At the accession of Honorius I., in 625, it is stated to have been the custom, upon the death of a Pope, that the Archpriest, the Archdeacon, and the first of the Notaries signified his death to the exarch. The Acts of the new election, subscribed by clergy and laity, were deposited in the archives of the Lateran. A copy of them was sent to the emperor. The report sent to the exarch was the more important. This Viceroy of Italy was humbly besought for his consent: nay, even the Archbishop and Judges of Ravenna were asked to obtain it from him. The clergy and people of Rome had to look to the exarch, the emperor's delegate, even more than to the emperor, since he stood in more immediate relation to Rome, and determined the decision of the Byzantine court. The Romans, suffering from the delay of their bishop's consecration, would entreat the emperor to lessen the time of disturbance by allowing the exarch to confirm their choice.

In the short pontificates of the Popes, who sat from St. Gregory to Honorius, we may note one remarkable fact. Full six centuries after its erection by Agrippa, as the vestibule of his baths in the centre of the Campus Martius, stood what was called the Pantheon, with its superb portico of granite pillars and white marble capitals, untouched in their beauty – the fairest relic of ancient Rome. It had withstood all the inundations of the Tiber: all the devastations of the Gothic war: all the injuries of time. Every winter the floods forced themselves up over its floor: day and night the dome, through its aperture, received the waters of heaven. The images of Augustus and Agrippa probably stood still in their niches: the beams of gilded brass supported its roof, covered with the gilt tiles of bronze, which neither Vandal, nor Goth, nor Byzantine robber had yet carried away. Pliny had given it the name of Pantheon: Dio Cassius had seen in it the statues of Mars and Venus, and of the deified Cæsars. A tablet of the Fratres Arvales has been found, dating from the year 59, in Nero's time, and showing that worship to the pagan gods was then offered in it.

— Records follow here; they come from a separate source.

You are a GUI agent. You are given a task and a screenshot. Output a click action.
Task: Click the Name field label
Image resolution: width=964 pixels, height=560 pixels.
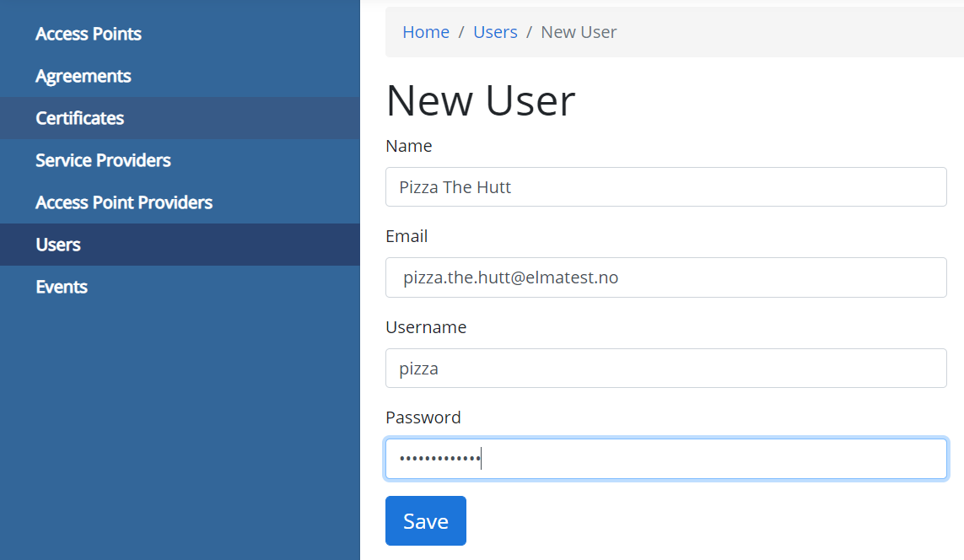[409, 146]
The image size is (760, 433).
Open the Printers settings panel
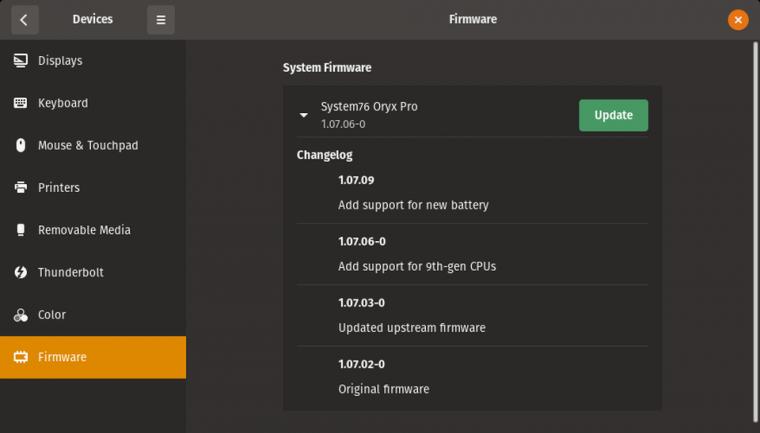(93, 187)

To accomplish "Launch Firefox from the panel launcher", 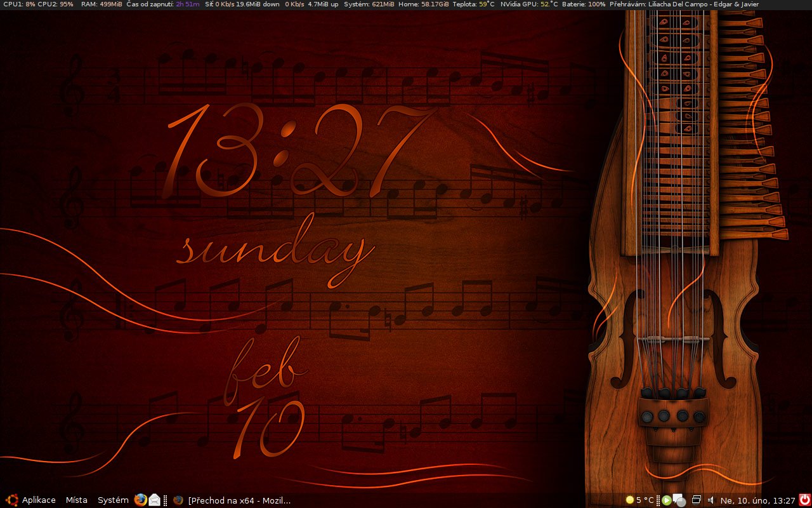I will pos(140,500).
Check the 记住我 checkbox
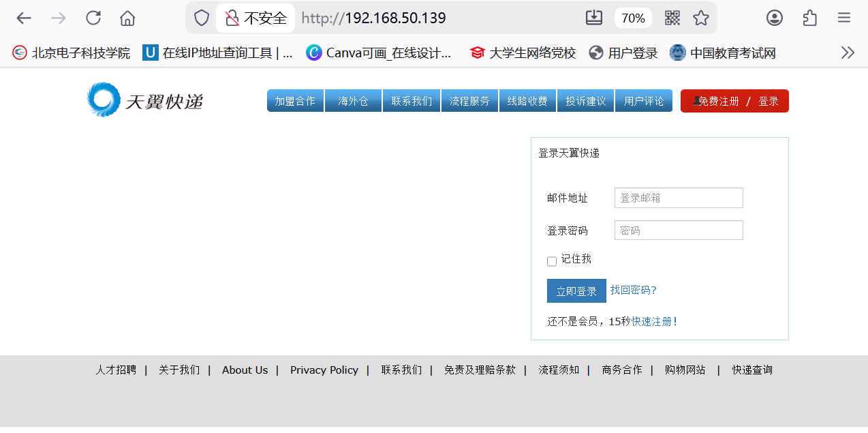868x433 pixels. tap(551, 261)
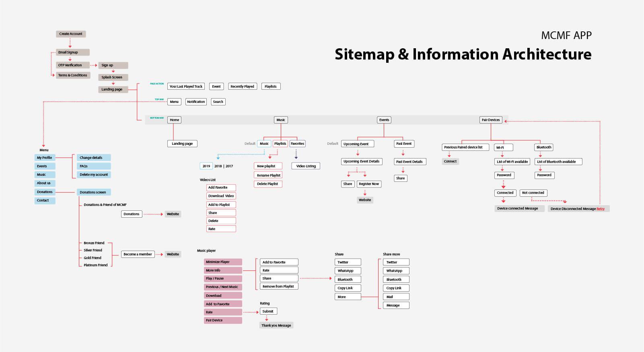This screenshot has height=352, width=644.
Task: Click Notification in top nav
Action: (x=196, y=102)
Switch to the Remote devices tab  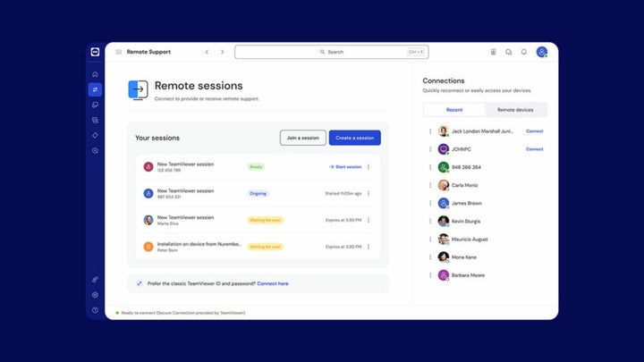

Pope Boniface IV. beheld this wonder of ancient art, and longed to make a church of that beautiful dome which hung like the vault of heaven over the broadest expanse ever covered by a roof. He asked it of the emperor Phocas, and received it as a gift. He assembled the clergy of Rome, and a procession, singing hymns, entered that noble doorway, and the Pope sprinkled with holy water the marble-encrusted walls, from which every vestige of heathendom was cleared away. The “Gloria in Excelsis” resounded for the first time in that dome from which Michael Angelo took his most beautiful creation. The temple of all the demons was purified: and Pope Boniface IV. preserved it for all succeeding ages, under its dedication to the Ever-virgin Mother of God, and all martyrs. So it was saved from becoming, in mediæval times, the hold of some noble robber. And from it the devotion to All Saints, on the 1st November, and for All Souls, on the 2nd, was propagated amongst the nations of the West. What was originally a Roman festival passed beyond the Alps and the dome of Agrippa, the partner of Augustus and the husband of Julia, and through her progenitor of Cæsars, became the shrine from which the glorious office of all the saints in the Church triumphant, and that of intercession for all souls in the Church suffering, went forth to the Christian world.